A group of agents rode to each of the three remaining levels of the fortress for search-and-seizure operations. Solo went to the top floor, the laboratory and manufacturing plant.
A state of confusion reigned there. The scientists, workers and guards there were well aware of the U.N.C.L.E. invasion, and were attempting to organize themselves when Solo and the U.N.C.L.E. agents with him emerged from the elevators.
Solo shot one guard, brandishing a machine gun, in the leg, and one of the other operatives winged a white-coated man with a revolver. After that there was no resistance.
Solo, after the THRUSH men had been herded into one section of the laboratory, went immediately to the private lab of Dr. Sagine at the far end. He found it deserted.
"Where is Sagine?" Solo demanded.
The THRUSH men were stony-faced.
Solo singled out a hawk-faced little man with frightened eyes, grabbed him by the scruff of his white-smock and dragged him of to one side.
"Better talk, friend," Solo said. "You will eventually, you know. We have ways..."
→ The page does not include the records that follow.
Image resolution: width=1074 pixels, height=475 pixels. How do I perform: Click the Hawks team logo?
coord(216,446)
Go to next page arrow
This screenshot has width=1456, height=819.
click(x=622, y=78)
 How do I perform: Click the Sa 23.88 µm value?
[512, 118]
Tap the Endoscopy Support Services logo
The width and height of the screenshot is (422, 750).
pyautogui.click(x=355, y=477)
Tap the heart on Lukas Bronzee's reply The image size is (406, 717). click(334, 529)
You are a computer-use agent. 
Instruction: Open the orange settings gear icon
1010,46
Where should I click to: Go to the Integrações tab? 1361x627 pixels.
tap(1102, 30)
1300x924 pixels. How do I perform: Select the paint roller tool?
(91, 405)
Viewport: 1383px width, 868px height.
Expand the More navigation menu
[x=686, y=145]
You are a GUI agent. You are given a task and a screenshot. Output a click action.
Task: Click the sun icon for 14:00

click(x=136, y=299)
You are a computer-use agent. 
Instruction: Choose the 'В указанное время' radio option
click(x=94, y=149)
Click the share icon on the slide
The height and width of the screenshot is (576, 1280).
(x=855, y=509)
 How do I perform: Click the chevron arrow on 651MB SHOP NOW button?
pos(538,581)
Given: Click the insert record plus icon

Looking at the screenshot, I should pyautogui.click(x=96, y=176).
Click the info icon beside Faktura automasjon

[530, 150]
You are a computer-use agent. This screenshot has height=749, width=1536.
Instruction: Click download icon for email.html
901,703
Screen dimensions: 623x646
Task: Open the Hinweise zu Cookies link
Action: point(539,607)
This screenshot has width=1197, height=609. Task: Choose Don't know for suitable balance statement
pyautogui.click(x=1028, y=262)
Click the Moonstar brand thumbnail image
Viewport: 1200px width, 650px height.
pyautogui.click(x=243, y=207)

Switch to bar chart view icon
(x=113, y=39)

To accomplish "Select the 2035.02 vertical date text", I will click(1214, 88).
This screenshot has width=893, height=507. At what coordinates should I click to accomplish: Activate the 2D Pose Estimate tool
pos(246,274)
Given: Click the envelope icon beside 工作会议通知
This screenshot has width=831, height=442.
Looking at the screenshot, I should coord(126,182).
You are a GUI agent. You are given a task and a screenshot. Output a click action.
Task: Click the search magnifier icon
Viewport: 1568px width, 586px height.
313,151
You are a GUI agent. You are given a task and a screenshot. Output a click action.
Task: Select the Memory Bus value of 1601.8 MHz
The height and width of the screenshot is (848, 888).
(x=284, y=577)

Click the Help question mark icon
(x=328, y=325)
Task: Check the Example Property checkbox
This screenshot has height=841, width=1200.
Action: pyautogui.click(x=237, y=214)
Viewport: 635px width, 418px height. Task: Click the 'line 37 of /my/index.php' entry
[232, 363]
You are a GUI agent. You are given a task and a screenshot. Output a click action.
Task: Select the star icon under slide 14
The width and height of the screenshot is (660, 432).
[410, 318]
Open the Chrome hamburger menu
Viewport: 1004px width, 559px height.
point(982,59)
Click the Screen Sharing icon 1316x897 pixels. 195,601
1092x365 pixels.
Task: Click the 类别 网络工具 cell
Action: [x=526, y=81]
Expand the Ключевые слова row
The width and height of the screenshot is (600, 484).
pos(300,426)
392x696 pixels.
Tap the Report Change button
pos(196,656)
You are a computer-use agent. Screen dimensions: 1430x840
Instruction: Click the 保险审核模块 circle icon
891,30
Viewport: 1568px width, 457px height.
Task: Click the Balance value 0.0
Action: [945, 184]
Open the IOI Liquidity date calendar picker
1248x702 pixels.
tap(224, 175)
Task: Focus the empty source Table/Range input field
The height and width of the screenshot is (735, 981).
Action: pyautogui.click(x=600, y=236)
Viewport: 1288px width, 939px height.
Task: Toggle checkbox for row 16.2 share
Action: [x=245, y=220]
It did not take much persuasion on Solo's part to learn that Sagine had left the fortress some time late the previous day, bound for the town of Pardee, in Utah, to supervise the introduction of the salt chemical into the Colorado River. Solo then questioned the man carefully, asking which of the scientists present knew of the formula for the chemical, and of its antidote, and how the antidote was administered. The frightened little man relinquished the answers almost gratefully.
Solo then checked with the balance of the U.N.C.L.E. force on the lower floors. He was told by the leader of each group that everything as under control, that prisoners had been taken.
U.N.C.L.E. now controlled the fortress fully.
One of the U.N.C.L.E. agents in the warehouse also informed Solo that a search had revealed hundreds of jars of chemical there, ready for transportation. The agent had questioned one of the captured guards and had learned that THRUSH had not as yet transferred any out of the fortress. They were waiting to receive word as to the success of the Colorado River venture. As soon as that word had been given, the chemical was to be shipped by helicopter to a hidden THRUSH Air Base near by for distribution throughout the world.
Solo immediately used his communicator to contact Mr. Waverly, waiting in New York, and told him that the assault had been a success. He relayed what the little man had told him about Dr. Sagine, and that his earlier conclusions concerning THRUSH knowledge of the salt chemical and its antidote had been accurate...one of the captured scientists knew the formulas and how they were used and regulated.
"Good," Waverly said, "Mr. Solo, our agents from Salt Lake City have conducted a successful raid on a THRUSH camp in Pardee, Utah. They have confiscated several jars of the salt chemical and what, according to one of the scientists they had captured there, was the antidote. There was no sign of Dr. Sagine, the agents report. If the THRUSH personnel in Pardee knew where he was they weren't talking."